WHAT TO WORK ON | Output the records from the line with "This screenshot has width=1110, height=548." to the line with "coord(188,8)" as a Markdown table with the columns Row and Line, numbering each row and skipping blank lines.

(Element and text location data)
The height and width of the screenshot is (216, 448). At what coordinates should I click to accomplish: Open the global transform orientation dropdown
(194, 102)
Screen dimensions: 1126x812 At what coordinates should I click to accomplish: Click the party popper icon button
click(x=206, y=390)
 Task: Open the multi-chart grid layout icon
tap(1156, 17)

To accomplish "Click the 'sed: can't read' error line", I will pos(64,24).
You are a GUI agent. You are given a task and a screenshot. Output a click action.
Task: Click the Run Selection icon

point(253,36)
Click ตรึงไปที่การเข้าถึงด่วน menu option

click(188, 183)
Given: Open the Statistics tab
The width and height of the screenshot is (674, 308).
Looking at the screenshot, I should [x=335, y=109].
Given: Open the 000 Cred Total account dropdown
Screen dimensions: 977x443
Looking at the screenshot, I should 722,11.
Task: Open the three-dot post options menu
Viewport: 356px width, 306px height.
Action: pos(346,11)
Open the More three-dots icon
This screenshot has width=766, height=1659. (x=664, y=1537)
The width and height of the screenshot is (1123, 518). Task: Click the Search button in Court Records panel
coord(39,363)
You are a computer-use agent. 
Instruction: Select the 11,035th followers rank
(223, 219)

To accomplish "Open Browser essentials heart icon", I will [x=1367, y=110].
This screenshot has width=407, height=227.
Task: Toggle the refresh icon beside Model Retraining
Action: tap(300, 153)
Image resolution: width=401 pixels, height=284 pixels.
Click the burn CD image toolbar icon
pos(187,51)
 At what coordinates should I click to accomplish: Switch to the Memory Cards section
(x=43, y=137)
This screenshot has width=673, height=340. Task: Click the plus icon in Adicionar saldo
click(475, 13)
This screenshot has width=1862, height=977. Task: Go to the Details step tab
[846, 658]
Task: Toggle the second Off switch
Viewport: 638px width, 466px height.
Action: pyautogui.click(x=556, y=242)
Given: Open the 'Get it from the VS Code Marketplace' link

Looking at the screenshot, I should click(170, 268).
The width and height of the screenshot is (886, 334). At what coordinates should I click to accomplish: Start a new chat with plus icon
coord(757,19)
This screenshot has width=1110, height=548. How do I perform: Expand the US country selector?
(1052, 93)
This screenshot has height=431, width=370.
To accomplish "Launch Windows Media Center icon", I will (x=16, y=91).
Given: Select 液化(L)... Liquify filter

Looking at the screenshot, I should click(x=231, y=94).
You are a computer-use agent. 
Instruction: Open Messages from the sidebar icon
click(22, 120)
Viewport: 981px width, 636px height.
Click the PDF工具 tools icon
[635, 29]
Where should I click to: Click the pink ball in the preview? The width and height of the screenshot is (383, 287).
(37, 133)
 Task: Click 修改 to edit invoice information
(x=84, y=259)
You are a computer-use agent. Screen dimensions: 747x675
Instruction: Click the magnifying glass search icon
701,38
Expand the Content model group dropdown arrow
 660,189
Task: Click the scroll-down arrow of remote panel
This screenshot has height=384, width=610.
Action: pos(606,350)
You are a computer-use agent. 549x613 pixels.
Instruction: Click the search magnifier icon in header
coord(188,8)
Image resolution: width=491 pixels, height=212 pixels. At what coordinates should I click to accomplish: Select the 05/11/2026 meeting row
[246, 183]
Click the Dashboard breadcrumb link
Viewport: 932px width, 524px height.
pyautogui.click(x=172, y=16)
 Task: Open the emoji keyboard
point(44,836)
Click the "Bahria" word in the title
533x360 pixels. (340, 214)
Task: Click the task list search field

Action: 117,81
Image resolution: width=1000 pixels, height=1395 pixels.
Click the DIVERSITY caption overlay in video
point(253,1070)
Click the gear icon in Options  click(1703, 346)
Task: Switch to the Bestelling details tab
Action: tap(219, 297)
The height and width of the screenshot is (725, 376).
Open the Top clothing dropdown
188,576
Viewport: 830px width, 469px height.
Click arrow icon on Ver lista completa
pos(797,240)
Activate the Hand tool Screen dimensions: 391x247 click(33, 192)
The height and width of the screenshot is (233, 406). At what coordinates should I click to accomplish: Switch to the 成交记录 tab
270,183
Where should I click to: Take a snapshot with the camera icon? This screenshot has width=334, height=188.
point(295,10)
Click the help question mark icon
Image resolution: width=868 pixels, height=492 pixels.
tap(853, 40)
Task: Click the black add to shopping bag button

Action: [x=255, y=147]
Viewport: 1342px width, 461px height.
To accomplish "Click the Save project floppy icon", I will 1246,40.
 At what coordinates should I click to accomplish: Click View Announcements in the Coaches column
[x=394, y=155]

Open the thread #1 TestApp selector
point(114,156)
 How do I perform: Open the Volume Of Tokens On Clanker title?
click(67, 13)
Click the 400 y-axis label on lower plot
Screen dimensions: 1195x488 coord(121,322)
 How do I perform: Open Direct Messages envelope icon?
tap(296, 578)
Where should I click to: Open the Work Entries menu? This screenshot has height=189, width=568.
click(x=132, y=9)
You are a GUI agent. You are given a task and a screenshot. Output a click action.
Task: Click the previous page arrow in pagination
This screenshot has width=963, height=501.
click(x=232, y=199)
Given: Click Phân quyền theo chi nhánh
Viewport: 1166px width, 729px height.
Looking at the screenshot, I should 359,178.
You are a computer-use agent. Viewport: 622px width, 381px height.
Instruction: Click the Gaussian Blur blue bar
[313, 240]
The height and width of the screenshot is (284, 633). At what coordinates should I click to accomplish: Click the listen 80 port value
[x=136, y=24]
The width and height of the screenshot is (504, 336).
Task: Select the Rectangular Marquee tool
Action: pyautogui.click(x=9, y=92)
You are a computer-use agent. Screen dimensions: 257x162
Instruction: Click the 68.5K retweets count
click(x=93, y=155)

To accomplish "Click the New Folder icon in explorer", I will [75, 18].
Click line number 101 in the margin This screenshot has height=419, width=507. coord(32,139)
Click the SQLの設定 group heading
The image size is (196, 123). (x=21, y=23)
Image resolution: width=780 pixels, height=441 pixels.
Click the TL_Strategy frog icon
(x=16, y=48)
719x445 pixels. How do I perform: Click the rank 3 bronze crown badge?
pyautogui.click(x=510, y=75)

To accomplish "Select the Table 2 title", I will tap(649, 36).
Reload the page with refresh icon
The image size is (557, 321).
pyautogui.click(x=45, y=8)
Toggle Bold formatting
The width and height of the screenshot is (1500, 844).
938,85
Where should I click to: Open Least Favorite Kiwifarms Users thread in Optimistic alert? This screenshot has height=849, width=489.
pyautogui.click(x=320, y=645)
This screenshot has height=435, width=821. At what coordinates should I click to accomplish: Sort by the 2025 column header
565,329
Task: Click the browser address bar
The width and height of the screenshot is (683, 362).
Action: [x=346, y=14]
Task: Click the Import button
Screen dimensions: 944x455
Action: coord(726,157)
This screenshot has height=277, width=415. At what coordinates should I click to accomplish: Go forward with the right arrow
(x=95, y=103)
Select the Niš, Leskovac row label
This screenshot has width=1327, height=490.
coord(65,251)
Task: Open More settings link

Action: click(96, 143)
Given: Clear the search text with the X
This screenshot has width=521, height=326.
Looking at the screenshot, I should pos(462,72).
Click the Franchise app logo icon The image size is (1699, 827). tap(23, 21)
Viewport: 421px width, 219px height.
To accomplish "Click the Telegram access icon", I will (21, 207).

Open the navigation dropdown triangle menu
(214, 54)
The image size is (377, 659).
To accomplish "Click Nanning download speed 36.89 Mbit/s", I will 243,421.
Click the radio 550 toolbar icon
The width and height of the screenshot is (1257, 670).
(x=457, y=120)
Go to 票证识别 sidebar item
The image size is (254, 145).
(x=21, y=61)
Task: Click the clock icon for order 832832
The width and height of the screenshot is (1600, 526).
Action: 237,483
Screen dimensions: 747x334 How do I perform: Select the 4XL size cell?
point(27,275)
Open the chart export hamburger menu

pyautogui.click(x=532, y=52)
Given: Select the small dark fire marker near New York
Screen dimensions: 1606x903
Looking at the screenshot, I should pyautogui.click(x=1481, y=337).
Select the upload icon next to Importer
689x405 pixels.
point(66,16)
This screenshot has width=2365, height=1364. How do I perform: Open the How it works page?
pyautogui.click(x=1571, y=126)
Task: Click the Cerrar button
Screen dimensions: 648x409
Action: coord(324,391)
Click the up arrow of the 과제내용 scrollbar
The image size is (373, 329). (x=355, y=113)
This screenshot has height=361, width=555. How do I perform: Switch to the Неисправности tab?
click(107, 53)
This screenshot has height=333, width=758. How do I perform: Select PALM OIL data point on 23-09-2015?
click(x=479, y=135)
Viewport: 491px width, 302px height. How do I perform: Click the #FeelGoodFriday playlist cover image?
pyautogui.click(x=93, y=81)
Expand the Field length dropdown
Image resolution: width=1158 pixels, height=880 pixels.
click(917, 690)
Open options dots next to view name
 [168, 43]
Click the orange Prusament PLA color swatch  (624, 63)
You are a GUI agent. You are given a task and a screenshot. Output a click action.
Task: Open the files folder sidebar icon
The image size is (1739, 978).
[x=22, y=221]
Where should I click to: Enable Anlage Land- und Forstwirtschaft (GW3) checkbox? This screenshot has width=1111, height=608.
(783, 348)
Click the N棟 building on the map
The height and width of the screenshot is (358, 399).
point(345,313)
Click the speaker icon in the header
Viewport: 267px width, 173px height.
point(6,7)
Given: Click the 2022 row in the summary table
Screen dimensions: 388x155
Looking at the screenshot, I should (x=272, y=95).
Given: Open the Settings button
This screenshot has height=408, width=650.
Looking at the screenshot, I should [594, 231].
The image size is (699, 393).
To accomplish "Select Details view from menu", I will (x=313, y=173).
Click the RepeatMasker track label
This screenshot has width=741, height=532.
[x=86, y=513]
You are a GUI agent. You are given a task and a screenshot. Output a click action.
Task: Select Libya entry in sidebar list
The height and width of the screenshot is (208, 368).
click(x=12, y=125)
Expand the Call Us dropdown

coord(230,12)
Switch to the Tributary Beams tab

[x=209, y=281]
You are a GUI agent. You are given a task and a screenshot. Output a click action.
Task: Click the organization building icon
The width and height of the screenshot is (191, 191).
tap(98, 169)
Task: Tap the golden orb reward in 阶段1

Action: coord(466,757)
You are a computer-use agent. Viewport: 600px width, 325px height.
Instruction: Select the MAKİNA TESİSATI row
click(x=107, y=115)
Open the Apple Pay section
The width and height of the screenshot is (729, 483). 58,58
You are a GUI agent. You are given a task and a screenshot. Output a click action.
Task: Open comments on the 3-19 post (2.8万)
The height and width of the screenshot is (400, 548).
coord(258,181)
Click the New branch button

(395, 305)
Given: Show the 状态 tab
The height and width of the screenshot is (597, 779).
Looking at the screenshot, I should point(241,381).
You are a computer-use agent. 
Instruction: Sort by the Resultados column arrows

COMPLETED EXERCISE |
| Row | Line |
|---|---|
| 1 | This screenshot has width=1110, height=548. How do I perform: Expand the US country selector? |
| 2 | (1052, 93) |
| 3 | This screenshot has height=431, width=370. |
| 4 | To accomplish "Launch Windows Media Center icon", I will (x=16, y=91). |
| 5 | Given: Select 液化(L)... Liquify filter |
| 6 | Looking at the screenshot, I should click(x=231, y=94). |
| 7 | You are a computer-use agent.  |
| 8 | Instruction: Open Messages from the sidebar icon |
| 9 | click(22, 120) |
| 10 | Viewport: 981px width, 636px height. |
| 11 | Click the PDF工具 tools icon |
| 12 | [635, 29] |
| 13 | Where should I click to: Click the pink ball in the preview? The width and height of the screenshot is (383, 287). |
| 14 | (37, 133) |
| 15 |  Task: Click 修改 to edit invoice information |
| 16 | (x=84, y=259) |
| 17 | You are a computer-use agent. Screen dimensions: 747x675 |
| 18 | Instruction: Click the magnifying glass search icon |
| 19 | 701,38 |
| 20 | Expand the Content model group dropdown arrow |
| 21 |  660,189 |
| 22 | Task: Click the scroll-down arrow of remote panel |
| 23 | This screenshot has height=384, width=610. |
| 24 | Action: pos(606,350) |
| 25 | You are a computer-use agent. 549x613 pixels. |
| 26 | Instruction: Click the search magnifier icon in header |
| 27 | coord(188,8) |